Copy out each line of the material that includes the word "bongkoch".

************

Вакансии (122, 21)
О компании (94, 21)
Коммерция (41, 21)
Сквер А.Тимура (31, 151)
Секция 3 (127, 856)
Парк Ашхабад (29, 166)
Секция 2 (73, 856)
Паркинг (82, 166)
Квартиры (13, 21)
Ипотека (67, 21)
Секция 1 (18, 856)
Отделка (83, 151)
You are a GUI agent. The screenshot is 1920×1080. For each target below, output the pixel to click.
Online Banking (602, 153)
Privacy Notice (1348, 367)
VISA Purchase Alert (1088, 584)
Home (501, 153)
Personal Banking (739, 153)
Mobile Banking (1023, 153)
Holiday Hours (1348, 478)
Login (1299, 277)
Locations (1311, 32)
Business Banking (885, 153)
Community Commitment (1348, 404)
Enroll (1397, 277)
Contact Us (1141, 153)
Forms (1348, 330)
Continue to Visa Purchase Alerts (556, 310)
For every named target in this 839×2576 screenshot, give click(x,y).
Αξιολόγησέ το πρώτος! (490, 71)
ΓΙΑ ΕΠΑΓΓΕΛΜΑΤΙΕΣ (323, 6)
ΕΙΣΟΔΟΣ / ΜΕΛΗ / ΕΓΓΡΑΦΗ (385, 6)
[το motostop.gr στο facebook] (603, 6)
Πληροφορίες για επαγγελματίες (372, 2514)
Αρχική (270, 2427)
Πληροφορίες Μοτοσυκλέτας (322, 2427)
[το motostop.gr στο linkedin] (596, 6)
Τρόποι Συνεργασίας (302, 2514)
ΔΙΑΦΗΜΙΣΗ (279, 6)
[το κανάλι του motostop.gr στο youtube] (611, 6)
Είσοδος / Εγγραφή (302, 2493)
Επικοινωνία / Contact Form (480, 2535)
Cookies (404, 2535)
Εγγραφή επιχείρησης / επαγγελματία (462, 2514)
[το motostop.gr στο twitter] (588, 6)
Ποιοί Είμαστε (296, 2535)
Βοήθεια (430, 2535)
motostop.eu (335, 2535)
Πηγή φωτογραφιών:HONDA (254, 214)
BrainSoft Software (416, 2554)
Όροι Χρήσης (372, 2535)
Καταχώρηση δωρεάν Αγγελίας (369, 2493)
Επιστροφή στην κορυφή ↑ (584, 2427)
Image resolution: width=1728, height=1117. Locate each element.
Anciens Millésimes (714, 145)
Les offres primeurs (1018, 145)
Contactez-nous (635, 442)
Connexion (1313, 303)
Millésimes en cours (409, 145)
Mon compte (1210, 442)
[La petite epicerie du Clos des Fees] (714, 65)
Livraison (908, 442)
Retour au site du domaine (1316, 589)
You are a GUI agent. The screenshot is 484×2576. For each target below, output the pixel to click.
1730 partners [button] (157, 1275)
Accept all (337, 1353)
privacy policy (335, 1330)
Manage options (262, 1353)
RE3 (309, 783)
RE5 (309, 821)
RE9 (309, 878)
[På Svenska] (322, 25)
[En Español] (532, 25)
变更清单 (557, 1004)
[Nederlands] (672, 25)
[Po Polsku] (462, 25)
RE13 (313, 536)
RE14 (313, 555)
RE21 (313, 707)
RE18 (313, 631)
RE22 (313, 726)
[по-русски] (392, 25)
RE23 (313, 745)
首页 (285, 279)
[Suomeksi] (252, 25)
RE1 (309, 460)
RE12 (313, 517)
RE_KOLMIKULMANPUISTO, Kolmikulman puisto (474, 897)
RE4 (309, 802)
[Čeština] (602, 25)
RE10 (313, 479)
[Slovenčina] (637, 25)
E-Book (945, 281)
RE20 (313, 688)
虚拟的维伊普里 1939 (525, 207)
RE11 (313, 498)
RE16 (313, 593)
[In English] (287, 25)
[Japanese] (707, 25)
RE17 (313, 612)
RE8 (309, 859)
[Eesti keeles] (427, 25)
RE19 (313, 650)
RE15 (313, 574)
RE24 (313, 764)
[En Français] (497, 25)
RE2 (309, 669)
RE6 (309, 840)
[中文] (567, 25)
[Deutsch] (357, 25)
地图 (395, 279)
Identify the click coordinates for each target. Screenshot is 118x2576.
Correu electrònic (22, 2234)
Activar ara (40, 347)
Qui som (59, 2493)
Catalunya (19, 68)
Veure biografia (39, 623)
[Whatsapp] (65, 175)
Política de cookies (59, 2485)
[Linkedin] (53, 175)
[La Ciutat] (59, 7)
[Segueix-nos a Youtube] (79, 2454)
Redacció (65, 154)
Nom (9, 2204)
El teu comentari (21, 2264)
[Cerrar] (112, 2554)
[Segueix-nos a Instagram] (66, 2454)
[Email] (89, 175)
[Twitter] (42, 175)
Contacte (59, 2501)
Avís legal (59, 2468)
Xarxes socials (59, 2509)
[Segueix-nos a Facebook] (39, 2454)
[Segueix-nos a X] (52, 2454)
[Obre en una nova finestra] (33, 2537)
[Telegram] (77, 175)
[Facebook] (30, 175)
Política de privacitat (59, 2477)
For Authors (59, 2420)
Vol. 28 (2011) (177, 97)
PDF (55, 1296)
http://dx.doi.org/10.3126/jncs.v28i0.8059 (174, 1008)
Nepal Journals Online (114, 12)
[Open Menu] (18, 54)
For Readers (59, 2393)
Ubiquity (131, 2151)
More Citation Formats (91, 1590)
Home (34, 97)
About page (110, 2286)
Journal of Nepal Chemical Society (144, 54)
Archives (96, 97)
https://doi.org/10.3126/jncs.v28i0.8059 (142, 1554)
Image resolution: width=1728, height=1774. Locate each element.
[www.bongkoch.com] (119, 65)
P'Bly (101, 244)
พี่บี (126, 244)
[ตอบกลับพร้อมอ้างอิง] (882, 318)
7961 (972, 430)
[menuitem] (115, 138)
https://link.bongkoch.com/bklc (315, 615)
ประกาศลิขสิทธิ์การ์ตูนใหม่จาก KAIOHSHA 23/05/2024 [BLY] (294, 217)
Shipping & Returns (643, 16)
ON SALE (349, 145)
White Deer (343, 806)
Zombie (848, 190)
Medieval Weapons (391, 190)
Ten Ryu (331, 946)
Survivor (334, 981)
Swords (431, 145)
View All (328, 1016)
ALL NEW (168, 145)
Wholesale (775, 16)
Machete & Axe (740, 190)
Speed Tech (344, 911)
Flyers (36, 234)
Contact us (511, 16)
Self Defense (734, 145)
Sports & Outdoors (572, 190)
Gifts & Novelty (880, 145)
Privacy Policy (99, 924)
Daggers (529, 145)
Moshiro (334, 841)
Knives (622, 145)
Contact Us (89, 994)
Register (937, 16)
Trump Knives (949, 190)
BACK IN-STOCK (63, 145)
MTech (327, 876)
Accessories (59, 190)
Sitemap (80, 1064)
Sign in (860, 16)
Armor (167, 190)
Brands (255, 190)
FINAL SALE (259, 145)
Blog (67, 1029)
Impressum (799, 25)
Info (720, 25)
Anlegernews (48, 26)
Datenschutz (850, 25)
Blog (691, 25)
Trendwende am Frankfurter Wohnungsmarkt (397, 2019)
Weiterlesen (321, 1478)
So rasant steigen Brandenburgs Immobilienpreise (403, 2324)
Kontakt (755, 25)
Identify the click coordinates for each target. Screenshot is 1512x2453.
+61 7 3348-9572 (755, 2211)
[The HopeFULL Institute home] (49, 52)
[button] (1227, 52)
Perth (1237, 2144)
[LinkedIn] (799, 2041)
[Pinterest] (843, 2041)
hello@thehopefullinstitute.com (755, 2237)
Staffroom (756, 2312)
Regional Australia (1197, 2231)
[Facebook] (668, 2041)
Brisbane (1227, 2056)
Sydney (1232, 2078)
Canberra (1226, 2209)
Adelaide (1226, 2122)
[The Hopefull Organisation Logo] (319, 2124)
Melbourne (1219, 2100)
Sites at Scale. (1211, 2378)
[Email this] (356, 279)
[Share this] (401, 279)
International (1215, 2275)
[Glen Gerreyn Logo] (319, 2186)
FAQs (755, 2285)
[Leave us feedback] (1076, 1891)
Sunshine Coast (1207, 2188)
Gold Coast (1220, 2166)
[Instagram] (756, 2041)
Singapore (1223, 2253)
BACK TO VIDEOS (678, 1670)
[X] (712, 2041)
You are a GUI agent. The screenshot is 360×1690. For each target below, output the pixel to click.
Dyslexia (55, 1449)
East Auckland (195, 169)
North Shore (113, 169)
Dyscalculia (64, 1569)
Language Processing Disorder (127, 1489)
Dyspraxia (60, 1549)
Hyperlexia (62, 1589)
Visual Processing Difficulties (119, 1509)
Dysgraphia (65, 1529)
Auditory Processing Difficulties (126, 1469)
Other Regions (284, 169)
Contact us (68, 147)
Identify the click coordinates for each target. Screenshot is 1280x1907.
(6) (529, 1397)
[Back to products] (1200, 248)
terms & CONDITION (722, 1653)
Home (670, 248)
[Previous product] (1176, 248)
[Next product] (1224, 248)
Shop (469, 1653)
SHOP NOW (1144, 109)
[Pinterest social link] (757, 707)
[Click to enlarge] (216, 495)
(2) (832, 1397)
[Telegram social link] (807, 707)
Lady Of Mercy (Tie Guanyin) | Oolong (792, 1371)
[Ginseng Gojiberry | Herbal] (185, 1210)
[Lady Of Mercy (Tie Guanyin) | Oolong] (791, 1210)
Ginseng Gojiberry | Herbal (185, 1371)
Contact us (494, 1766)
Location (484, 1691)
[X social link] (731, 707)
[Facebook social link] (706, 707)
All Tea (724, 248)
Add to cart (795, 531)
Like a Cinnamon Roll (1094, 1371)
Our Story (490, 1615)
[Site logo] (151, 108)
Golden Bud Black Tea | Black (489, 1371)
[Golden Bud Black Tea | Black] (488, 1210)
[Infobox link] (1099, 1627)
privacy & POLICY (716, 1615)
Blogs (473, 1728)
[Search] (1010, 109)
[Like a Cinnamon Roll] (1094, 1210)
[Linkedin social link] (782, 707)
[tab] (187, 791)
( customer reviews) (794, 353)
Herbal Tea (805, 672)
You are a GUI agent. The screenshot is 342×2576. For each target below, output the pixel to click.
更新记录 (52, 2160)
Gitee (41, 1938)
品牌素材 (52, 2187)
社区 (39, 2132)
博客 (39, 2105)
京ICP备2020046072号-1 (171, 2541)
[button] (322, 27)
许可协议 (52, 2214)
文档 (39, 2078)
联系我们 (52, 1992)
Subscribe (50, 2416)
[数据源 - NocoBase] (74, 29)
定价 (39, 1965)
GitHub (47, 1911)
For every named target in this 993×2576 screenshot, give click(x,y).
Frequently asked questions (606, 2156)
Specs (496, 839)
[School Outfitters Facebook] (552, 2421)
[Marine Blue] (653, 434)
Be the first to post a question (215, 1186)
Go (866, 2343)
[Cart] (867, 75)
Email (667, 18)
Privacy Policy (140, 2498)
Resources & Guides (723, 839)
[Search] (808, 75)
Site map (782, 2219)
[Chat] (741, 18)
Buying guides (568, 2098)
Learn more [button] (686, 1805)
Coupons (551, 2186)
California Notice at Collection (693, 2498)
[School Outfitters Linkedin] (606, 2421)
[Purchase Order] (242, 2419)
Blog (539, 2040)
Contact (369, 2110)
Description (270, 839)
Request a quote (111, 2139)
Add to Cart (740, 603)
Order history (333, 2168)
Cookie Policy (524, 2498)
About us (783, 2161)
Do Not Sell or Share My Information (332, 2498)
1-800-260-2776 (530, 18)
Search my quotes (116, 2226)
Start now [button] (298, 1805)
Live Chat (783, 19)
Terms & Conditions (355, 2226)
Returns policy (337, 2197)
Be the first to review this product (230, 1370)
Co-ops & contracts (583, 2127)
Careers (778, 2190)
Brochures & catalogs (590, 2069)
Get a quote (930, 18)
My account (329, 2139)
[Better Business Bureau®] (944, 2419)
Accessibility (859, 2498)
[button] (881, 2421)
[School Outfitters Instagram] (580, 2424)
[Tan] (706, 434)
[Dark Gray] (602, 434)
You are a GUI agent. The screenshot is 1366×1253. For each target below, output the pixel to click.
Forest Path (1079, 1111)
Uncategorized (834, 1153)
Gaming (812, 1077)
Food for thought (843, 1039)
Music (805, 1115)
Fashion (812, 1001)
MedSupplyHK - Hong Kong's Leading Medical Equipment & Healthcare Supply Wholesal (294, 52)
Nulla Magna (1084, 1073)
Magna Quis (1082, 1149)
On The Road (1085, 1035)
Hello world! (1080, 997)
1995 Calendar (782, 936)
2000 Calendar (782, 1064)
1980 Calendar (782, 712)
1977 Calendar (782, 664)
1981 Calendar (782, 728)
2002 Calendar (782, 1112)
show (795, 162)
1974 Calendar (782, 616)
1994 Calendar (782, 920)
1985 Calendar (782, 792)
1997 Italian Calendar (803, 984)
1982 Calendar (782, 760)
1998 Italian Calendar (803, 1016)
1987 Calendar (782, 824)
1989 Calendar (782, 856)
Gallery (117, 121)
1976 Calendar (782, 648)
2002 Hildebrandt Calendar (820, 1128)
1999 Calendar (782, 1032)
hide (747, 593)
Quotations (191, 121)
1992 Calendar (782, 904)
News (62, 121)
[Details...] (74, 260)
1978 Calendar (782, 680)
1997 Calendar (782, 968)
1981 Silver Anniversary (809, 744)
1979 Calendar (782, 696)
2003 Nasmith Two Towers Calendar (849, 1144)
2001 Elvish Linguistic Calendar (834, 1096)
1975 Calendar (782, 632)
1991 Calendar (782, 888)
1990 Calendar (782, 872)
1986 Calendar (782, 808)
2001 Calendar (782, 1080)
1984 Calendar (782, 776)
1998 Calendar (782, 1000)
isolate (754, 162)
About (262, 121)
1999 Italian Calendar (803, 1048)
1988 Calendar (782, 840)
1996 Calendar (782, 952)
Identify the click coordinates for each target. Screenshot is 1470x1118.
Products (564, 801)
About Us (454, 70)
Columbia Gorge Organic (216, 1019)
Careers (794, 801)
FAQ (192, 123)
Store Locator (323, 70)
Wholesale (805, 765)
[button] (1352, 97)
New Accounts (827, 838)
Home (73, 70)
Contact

************

● **Exercise solution**
[www.bongkoch.com] (119, 65)
https://link.bongkoch.com/bklc (315, 615)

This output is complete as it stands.